Open-world semantic segmentation confronts the dual challenges of unknown-class (out-of-distribution, OOD) detection and pixel-wise segmentation. Existing entropy- or confidence-threshold-based approaches exhibit limited discriminative capability for OOD identification. This paper introduces the first integration of the Wasserstein distance into an evidential deep learning framework, leveraging the geometric structure of the probability simplex to model OOD uncertainty. We propose a novel loss comprising Wasserstein distance regularization, Dempster–Shafer evidence fusion, KL divergence–based epistemic regularization, and Dice-based structural consistency constraints. Our method preserves in-distribution (ID) segmentation accuracy while significantly improving OOD detection: it achieves an AUROC gain of over 8% compared to state-of-the-art uncertainty quantification methods and sets new records across multiple benchmarks. The core contribution is a principled, geometrically interpretable, and statistically robust uncertainty modeling paradigm for open-world segmentation.
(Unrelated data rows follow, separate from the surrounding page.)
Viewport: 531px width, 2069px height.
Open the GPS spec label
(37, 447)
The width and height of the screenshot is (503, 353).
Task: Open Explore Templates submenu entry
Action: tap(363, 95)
Deep neural networks achieve superior performance in semantic segmentation, but are limited to a predefined set of classes, which leads to failures when they encounter unknown objects in open-world scenarios. Recognizing and segmenting these out-of-distribution (OOD) objects is crucial for safety-critical applications such as automated driving. In this work, we present an evidence segmentation framework using a Wasserstein loss, which captures distributional distances while respecting the probability simplex geometry. Combined with Kullback-Leibler regularization and Dice structural consistency terms, our approach leads to improved OOD segmentation performance compared to uncertainty-based approaches.